Instruction 1
Copy the records about clicking on a screen location line for line, leaving out the pictures.

WHEN METRO TIMES moved its annual Blowout music festival from its longtime slot in Hamtramck in early March to Hamtramck and Ferndale a few weeks later in the year, the outcry was immediate. It was as if we were messing with a classic formula: Despite the fact that it almost always snowed every year, fans gladly turned up to celebrate Detroit music. Even though this year promises to be the biggest Blowout ever, with more than 300 bands playing across Hamtramck, Ferndale and Detroit in late April and early May, musicians decided Hamtramck still needed its own music fest, and thus the Hamtramck Music Festival was born. Held in Blowout’s former slot in early March, the fest promises the same caliber of local bands that gave Blowout its life force. At the helm of the fest is scene fixture Eugene Strobe, who is playing the fest with his own band, Cosmic Light Shapes.
Metro Times: How did you get involved with the Hamtramck Music Festival?

Data for this task
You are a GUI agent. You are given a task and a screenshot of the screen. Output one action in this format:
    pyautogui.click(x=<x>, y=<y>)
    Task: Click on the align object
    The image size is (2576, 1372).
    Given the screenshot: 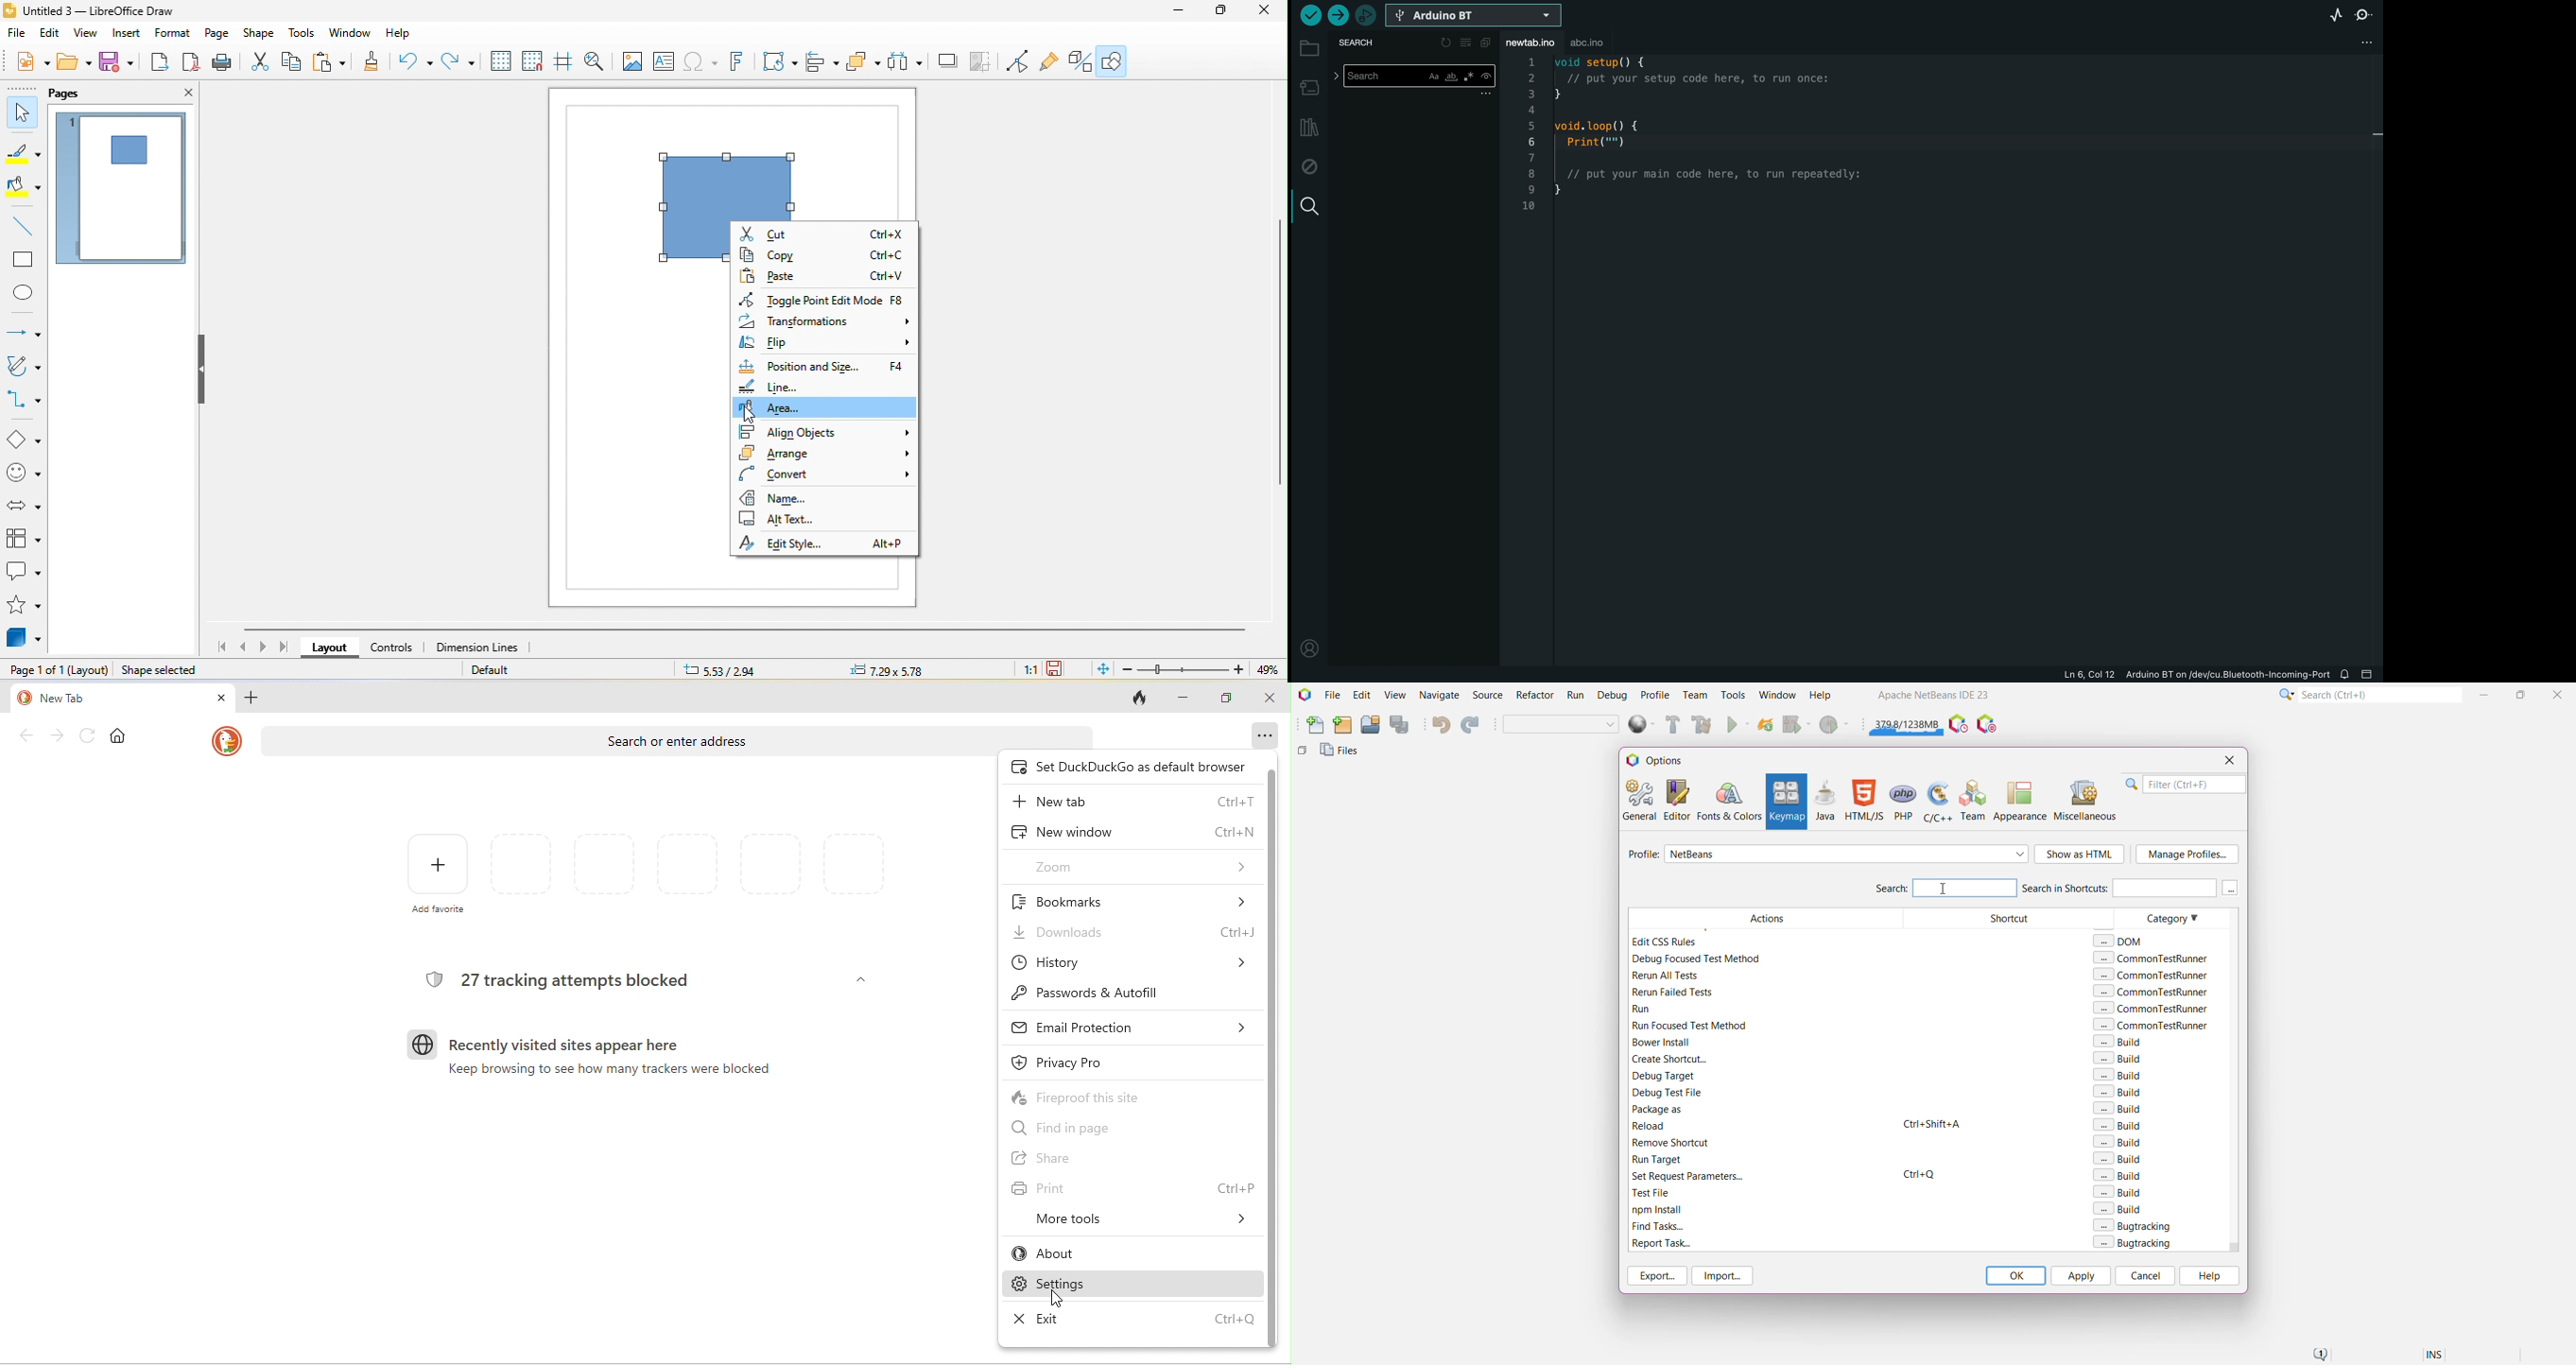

Instruction 2
Which cities does the article about the Hamtramck Music Festival name?

Task response 1
You are a GUI agent. You are given a task and a screenshot of the screen. Output one action in this format:
    pyautogui.click(x=<x>, y=<y>)
    Task: Click on the align object
    The image size is (2576, 1372).
    Given the screenshot: 

Task response 2
Hamtramck, Ferndale, Detroit